Our Expert: Lucy Standing, Co-Founder of Brave Starts, our personal careers charity partner. Lucy is a psychologist and Vice Chair of the Association for Business Psychology. She was previously Global Head of Recruitment in the Investment Bank and Strategy Consulting sectors across JP Morgan and LEK consulting. Brave Starts is a result of people passionately working together to try and help companies support their employees to work and age better.
55/Redefined Member Question:
“I’ve been in finance for 35 years but have fallen out of love with it. I want to continue to work for at least another 10 years but have no idea what I want to do instead…”

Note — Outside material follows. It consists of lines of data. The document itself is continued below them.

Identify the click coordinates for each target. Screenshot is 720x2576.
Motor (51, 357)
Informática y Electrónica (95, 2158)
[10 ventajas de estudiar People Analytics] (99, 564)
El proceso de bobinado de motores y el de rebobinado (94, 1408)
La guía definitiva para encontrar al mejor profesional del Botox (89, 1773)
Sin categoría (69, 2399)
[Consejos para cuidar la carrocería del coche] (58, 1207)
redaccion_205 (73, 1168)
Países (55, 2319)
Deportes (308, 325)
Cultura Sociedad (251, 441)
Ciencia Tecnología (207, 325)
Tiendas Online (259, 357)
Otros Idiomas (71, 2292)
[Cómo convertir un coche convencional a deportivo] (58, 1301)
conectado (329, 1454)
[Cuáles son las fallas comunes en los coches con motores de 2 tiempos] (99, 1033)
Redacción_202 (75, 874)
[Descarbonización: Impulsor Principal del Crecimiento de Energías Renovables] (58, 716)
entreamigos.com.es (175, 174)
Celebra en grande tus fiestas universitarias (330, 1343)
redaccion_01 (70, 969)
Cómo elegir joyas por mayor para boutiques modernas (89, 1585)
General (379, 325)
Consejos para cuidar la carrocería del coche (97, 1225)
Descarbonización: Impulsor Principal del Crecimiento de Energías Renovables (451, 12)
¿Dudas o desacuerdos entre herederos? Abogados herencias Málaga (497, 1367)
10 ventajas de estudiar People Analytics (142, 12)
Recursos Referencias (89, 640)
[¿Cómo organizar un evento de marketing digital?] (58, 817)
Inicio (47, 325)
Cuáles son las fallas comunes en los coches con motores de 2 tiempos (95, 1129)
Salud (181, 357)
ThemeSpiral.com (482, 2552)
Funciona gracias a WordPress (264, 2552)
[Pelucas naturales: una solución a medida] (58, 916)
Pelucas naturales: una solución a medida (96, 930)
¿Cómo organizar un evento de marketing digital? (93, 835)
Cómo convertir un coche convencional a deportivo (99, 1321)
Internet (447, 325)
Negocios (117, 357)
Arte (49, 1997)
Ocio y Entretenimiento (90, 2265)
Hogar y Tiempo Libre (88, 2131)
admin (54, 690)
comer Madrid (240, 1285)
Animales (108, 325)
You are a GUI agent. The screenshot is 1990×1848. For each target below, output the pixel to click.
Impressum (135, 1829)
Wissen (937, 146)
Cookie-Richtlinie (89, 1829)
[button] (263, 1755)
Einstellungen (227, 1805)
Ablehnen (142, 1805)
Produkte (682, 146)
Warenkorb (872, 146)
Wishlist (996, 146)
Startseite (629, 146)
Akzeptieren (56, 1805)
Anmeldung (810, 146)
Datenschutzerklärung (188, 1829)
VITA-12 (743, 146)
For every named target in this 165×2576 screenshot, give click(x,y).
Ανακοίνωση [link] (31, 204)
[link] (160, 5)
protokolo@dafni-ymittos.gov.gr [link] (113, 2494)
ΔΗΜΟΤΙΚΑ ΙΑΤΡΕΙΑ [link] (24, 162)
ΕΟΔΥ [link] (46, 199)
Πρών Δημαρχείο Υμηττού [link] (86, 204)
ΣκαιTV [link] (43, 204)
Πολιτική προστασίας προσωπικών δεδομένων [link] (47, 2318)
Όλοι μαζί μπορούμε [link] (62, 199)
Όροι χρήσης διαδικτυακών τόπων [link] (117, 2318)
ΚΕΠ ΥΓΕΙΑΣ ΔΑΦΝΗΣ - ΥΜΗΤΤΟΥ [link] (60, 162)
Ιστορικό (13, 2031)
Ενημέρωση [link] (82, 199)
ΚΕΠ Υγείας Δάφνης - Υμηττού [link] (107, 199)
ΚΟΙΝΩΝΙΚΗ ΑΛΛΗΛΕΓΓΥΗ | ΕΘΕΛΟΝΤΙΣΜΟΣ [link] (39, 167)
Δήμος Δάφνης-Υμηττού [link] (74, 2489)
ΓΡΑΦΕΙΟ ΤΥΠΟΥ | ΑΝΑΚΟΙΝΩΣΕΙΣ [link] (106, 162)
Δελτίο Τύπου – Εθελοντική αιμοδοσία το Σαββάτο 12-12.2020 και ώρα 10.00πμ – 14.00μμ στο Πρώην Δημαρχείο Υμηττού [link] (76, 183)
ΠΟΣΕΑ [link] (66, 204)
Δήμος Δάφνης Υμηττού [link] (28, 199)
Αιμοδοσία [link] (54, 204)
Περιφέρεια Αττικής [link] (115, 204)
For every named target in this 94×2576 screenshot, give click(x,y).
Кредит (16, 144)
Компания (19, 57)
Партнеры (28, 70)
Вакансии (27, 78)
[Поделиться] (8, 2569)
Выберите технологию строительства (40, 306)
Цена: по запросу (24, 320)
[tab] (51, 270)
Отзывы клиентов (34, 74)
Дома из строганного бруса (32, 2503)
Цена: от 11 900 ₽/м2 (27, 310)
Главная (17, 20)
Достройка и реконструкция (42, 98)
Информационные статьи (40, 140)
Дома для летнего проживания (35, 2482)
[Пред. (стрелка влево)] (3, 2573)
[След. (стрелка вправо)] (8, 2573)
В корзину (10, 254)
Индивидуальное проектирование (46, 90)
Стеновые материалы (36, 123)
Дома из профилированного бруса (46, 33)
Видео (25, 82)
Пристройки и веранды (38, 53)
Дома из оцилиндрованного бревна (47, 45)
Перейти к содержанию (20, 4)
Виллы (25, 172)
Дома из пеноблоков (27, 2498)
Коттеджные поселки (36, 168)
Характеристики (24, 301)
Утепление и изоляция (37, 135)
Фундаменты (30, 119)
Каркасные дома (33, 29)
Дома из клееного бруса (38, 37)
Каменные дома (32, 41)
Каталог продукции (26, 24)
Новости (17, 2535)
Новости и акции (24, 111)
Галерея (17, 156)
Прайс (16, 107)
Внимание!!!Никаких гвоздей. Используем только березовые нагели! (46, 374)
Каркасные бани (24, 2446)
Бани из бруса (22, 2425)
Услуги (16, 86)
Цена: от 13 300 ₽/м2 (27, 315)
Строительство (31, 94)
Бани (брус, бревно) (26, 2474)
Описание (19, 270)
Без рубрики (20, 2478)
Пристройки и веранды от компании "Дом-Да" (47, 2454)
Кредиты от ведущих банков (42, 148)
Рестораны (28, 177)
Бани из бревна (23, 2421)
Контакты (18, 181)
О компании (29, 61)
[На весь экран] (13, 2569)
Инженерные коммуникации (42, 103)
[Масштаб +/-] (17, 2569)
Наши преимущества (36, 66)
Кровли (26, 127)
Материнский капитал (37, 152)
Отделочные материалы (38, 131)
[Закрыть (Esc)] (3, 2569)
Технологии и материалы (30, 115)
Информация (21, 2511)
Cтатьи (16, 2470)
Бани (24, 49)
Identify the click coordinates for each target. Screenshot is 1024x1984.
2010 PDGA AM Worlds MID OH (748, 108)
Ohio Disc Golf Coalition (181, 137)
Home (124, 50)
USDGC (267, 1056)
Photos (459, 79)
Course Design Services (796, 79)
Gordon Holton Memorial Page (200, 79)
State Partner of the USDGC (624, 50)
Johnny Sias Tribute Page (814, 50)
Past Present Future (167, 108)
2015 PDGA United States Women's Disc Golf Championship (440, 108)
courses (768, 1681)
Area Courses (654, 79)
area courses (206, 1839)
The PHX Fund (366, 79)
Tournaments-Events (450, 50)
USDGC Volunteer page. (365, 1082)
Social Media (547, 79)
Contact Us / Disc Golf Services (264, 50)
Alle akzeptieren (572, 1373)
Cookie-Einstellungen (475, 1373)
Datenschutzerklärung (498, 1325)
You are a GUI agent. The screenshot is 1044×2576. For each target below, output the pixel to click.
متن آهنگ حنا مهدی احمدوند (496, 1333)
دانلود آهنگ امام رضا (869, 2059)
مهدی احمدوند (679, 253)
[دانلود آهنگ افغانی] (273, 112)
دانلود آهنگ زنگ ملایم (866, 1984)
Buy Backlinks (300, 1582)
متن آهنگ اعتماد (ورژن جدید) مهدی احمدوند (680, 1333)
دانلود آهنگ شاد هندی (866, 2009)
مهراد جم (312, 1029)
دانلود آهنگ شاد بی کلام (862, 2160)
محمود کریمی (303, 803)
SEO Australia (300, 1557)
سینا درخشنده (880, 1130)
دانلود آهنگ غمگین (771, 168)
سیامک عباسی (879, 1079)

Welcome to the club! You’re in the same boat as most: 74.4% of people over 50 looking to make a change have no idea of what they want to do next. The reason it is hard is because there are roughly 34,000 different types of job out there and you won’t know most of them. Even if you did, this range of choice is paralysing. The truth is, making any change is a long process. If you’re already in a job, then our starting point would be to ask if there are options within the organisation to make a shift internally? The social capital you’ve built up will give you the best chance of getting constructive support with making a change. If there are really no options internally then when we work with people, we go through the following steps:
1. Getting your head into the right space. The ‘self-help’ and career advice market is littered with well-intentioned but ultimately misleading advice which we often find stops people from exploring/taking the steps they need to take. The best foundation is one where you have an open mind and are prepared to make some sacrifices – usually financially (but not always).
2. Explore your past for clues. Whilst you are looking for what to do next, you have a huge amount of insight already about what you value, what work contexts you enjoy and what working patterns support your needs.
3. Use others to help you generate ideas for jobs or areas for you to explore.
4. Talk to people doing those jobs and if need be, offer to pay them for their time.
5. Shadow the work if you can. We have organised shadowing opportunities for people (on a case by case basis) and this more than anything gives people critical insight. You can shadow a job for a day and have that be enough to make a decision (don’t believe me – think back to dates you’ve been on which you considered a disaster. You didn’t need a whole day to figure it out!)
6. Allow the time you spend exploring/shadowing people and information gathering to take around three to four months. This phase will however make things clearer and you’ll start narrowing down the options usually to one or two areas.
7. Orientate your CV/brand towards the areas you want to focus on.
8. Understand your own assets (including your age) and how to position this positively.
9. Take steps to build your network and make proactive and personal approaches to organisations and seek out any opportunities (voluntary ones are a great start) to get involved.
10. Maintain your resilience and focus. Rejection is normal and to be expected and come back and share with our community when it happens. We’re pretty good at putting things in perspective.
Do all of the above, allow yourself the time, be proactive and you will get there. Furthermore, we promise you’ll enjoy things along the way.